Find the string "value" in the listing and report every line that has it.
┄┄┄┄┄┄
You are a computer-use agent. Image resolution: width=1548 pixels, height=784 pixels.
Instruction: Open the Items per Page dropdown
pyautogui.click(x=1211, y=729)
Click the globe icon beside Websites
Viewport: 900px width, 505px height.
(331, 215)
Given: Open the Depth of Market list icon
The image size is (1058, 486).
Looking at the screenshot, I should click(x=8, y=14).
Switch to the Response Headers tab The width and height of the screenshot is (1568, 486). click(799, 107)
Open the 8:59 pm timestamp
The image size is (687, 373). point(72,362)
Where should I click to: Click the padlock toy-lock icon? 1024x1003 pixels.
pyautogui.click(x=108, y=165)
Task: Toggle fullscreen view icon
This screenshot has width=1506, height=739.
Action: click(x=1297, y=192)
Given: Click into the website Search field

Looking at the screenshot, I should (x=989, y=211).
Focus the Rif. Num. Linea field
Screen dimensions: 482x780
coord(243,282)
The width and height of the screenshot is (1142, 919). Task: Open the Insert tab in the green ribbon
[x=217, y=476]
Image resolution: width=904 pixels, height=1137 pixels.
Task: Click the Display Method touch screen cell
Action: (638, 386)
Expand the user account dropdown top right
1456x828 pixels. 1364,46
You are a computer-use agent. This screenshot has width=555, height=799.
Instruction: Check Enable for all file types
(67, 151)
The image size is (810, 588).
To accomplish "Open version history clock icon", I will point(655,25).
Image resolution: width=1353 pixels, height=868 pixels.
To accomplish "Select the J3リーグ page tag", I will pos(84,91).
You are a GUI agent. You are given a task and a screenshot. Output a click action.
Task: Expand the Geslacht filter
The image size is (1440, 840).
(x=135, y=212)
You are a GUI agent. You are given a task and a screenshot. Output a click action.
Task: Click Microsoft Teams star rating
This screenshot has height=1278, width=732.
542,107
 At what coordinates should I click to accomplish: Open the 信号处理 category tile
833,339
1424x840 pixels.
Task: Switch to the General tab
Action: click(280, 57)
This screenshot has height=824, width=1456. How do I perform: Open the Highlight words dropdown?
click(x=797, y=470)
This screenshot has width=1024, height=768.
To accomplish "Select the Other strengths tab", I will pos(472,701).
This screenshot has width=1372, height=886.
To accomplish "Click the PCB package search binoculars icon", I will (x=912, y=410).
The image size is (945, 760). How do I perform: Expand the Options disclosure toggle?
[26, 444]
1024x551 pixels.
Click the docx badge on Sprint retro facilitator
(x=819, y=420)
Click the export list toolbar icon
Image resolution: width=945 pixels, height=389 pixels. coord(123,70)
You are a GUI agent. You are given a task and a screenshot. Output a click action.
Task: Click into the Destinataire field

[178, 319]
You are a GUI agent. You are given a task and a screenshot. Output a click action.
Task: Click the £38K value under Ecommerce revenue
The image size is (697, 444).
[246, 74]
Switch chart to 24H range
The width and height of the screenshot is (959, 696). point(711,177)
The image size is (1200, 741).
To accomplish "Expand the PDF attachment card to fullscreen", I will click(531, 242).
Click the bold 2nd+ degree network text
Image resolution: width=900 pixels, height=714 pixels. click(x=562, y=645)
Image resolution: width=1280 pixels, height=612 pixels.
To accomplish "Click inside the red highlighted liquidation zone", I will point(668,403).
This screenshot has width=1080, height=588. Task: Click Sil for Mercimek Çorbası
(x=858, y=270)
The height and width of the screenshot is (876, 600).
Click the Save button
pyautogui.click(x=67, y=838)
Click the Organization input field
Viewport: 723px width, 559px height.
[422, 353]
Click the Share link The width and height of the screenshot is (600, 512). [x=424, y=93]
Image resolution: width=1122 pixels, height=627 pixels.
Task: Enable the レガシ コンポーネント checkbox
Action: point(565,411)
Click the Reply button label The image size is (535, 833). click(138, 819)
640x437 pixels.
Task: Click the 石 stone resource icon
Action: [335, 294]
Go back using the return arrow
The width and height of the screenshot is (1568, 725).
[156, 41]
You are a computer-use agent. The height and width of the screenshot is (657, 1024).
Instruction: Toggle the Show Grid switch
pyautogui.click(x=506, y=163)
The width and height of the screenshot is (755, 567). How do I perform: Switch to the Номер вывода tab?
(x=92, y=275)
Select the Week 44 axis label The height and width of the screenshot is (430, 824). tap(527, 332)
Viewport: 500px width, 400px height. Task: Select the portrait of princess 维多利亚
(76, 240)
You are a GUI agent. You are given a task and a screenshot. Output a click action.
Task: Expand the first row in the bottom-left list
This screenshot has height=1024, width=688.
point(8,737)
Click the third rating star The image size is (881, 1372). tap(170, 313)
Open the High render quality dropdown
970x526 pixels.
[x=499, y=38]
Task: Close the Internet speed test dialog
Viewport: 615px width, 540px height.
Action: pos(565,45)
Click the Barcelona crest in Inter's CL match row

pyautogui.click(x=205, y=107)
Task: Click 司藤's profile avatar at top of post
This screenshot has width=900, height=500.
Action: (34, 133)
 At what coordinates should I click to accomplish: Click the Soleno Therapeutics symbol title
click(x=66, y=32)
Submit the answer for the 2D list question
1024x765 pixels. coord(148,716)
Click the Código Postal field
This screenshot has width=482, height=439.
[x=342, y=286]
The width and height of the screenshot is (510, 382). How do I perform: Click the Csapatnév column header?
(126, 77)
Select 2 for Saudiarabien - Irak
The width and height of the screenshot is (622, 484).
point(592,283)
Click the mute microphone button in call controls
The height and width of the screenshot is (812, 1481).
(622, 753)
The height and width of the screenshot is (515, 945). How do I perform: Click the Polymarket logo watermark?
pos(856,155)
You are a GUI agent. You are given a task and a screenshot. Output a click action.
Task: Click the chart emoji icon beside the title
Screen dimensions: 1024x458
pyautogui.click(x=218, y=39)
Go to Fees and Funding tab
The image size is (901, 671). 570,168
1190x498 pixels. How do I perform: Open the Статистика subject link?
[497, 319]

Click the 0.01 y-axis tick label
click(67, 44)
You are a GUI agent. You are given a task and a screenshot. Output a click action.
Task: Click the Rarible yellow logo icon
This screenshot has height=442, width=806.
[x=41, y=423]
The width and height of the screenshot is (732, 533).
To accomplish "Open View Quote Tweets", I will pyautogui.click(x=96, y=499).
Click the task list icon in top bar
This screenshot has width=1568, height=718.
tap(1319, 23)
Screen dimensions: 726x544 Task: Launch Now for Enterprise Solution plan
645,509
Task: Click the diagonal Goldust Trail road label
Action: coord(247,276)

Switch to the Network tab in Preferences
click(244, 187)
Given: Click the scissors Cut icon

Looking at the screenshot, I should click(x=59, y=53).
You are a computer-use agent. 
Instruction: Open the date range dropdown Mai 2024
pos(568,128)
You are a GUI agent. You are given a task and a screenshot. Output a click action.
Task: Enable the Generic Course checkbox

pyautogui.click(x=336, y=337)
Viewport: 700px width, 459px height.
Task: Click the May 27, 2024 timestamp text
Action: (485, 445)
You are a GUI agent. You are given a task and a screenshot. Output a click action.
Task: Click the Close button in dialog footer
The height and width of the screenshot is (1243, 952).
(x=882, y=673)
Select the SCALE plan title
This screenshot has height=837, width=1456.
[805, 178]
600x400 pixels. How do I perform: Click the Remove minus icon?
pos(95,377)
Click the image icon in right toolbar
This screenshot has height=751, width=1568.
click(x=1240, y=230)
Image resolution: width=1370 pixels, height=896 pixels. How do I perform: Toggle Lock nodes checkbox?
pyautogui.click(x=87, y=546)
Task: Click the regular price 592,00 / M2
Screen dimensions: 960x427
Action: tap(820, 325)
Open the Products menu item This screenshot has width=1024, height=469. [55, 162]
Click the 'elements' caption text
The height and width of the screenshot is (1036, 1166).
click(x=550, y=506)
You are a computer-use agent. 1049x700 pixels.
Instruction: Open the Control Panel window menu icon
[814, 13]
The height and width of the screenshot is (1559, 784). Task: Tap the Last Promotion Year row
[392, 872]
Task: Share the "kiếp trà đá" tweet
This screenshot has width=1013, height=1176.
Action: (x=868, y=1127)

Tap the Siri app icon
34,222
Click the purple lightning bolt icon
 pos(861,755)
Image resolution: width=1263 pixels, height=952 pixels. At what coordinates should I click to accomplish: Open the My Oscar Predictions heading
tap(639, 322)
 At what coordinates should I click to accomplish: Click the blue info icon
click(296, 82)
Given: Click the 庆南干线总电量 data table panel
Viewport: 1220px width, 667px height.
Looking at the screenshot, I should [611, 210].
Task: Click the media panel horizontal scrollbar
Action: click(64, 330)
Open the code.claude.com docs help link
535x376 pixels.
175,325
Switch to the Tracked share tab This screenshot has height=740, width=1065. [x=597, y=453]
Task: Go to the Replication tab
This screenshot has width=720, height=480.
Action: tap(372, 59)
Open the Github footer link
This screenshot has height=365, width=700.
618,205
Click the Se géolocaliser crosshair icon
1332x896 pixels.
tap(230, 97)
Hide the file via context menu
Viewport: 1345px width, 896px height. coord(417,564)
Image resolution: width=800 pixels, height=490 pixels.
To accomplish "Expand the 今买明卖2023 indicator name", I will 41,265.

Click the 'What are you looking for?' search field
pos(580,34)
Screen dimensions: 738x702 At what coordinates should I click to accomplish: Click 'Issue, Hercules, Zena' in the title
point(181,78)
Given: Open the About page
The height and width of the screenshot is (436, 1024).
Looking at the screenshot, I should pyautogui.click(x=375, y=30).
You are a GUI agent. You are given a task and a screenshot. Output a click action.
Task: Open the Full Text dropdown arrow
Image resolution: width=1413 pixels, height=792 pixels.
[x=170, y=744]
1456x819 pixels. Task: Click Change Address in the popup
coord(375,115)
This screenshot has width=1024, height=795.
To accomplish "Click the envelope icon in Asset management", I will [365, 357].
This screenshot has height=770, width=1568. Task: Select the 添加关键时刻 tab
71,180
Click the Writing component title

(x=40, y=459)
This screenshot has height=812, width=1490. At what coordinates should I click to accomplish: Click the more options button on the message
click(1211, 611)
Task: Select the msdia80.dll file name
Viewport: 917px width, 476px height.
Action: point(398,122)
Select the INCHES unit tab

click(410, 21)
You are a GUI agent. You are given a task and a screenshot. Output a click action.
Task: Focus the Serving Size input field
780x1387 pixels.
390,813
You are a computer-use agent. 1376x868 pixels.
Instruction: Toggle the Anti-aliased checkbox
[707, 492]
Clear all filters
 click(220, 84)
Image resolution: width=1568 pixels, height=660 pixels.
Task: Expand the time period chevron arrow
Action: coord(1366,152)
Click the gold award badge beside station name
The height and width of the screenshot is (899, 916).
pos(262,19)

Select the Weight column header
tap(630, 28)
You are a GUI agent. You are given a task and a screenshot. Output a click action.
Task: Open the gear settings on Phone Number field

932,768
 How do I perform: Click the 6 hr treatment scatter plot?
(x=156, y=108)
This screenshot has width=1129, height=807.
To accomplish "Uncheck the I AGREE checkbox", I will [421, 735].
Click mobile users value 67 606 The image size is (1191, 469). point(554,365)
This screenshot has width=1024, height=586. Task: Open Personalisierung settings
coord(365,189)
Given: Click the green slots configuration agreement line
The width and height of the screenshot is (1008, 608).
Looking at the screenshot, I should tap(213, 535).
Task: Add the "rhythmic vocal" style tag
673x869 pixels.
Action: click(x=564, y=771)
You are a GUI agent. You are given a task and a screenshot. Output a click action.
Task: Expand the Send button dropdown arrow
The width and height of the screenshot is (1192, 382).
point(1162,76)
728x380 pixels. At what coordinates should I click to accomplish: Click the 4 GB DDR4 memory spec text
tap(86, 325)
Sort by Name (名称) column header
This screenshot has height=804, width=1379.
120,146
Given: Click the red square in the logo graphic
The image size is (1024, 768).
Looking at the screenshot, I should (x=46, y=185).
┄┄┄┄┄┄
→ **Result of this task**
Task: Click the £38K value under Ecommerce revenue
Click mobile users value 67 606 The image size is (1191, 469). point(554,365)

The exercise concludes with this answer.